Today's editorial in the Vancouver Sun features two noteworthy articles focusing on the gender gap in politics. Both Barbara Yaffe and Virginia Greene reminded me of an interview with Rosemary Speirs of Equal Voice, which I recently transcribed (and will be featured in our upcoming issue!). To get women into politics requires a flexbility from not only women who choose to become involved, but also from the realm of politics itself. Whether or not women have to be flexible is the question.
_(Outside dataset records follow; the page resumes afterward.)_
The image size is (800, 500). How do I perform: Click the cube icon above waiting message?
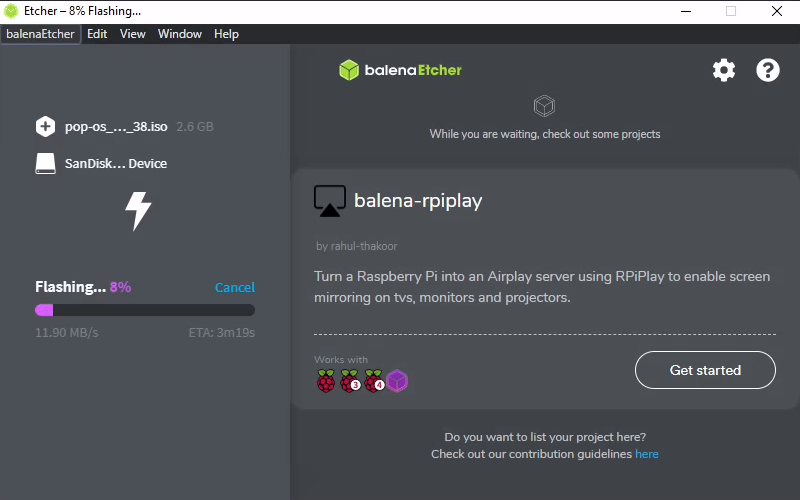(x=544, y=105)
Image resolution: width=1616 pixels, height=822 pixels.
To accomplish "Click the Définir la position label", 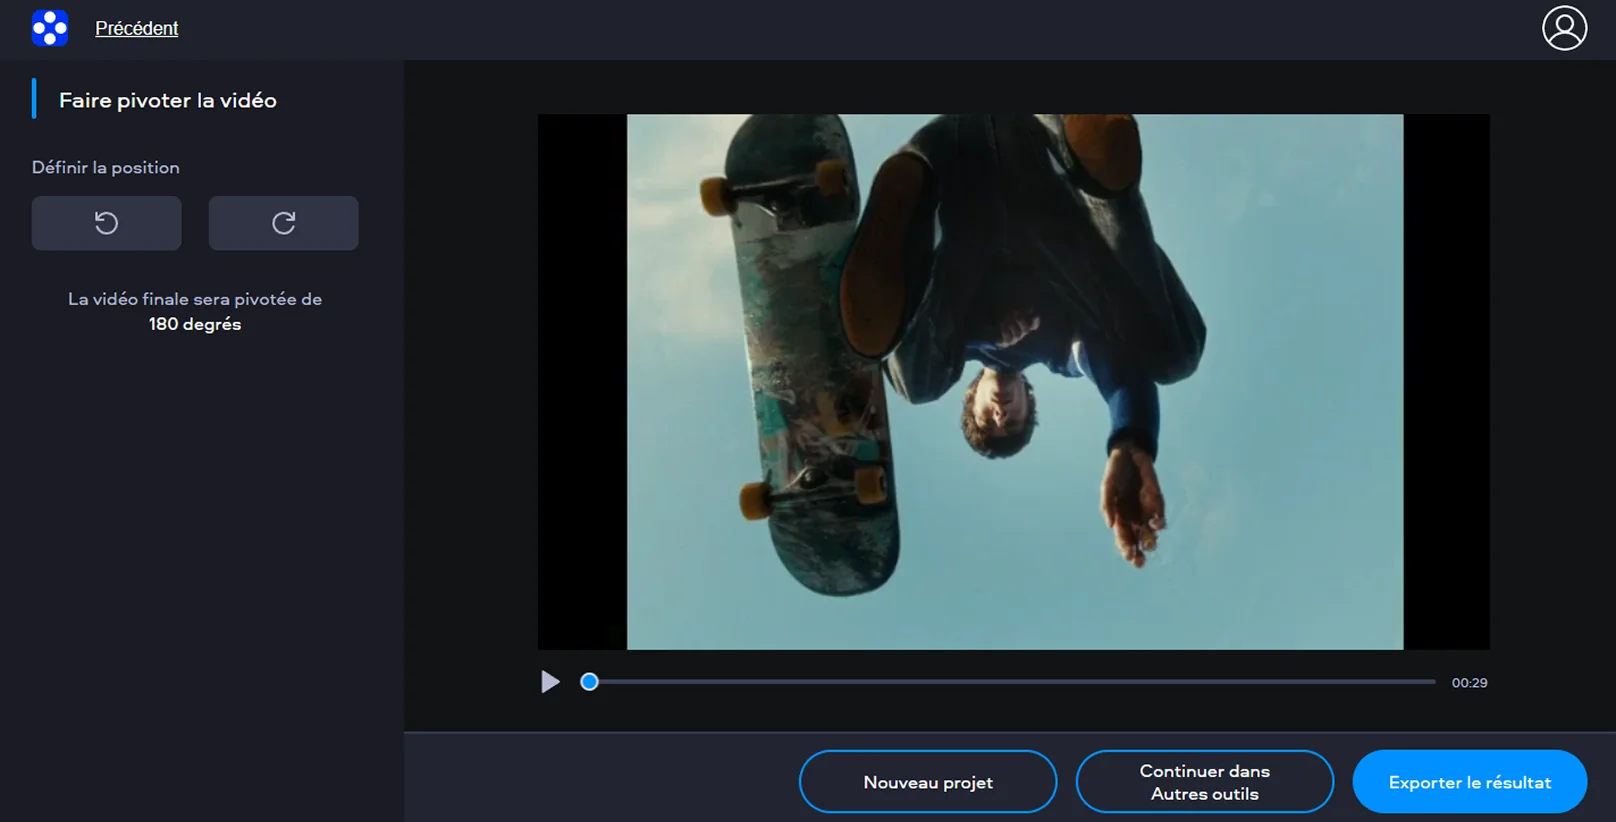I will click(105, 167).
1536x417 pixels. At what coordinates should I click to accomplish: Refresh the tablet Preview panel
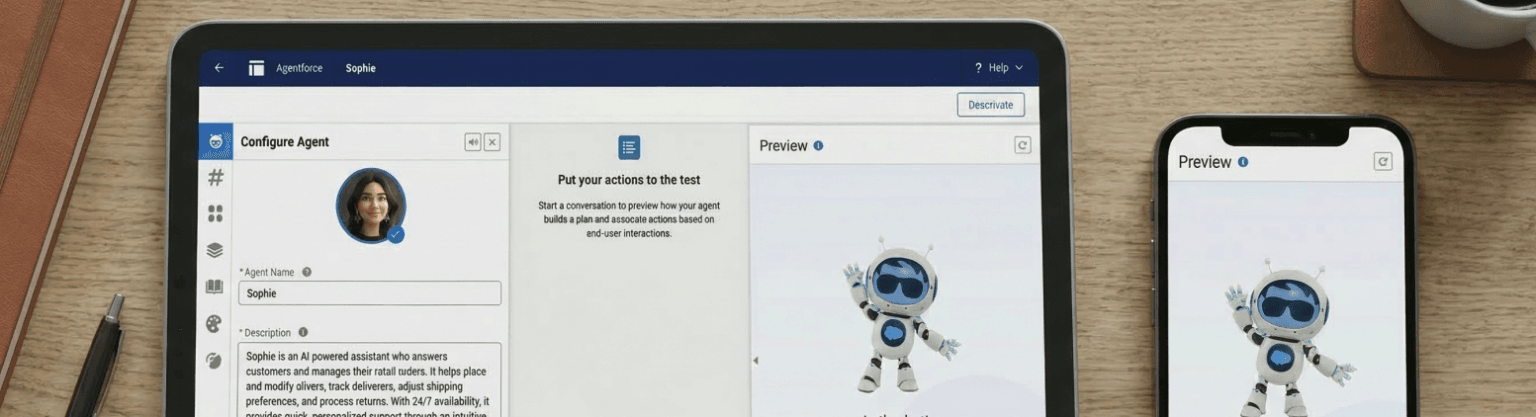(1022, 145)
Greene recognizes that though the gender gap in the general Canadian workforce is closing, politics are still male-dominated and not a career choice for women, largely due to the barriers and 'differences' women face (for example, their role as primary caregivers versus long hours commuting to and from Ottawa). This is not to say, as Greene puts it, that women have to 'act' or adopt male qualities to succeed politically, but that
any future debate about how to increase the participation of women in politics must go beyond quota-setting and talk about the things that really keep women from moving in greater numbers in this direction.Yaffe further notes that in a time when a woman is a leading contender for the US presidency and more and more women are voters, getting women into politics is still a "battle." Besides changing our societal attitudes towards and acceptance of female politicians, more formal initiatives are needed on behalf of government to ensure an equality of gender representation in the political arena.
Equal Voice argues, quite reasonably,
that it's healthy for young females to have political role models. More equality on legislative benches also translates into more representative government.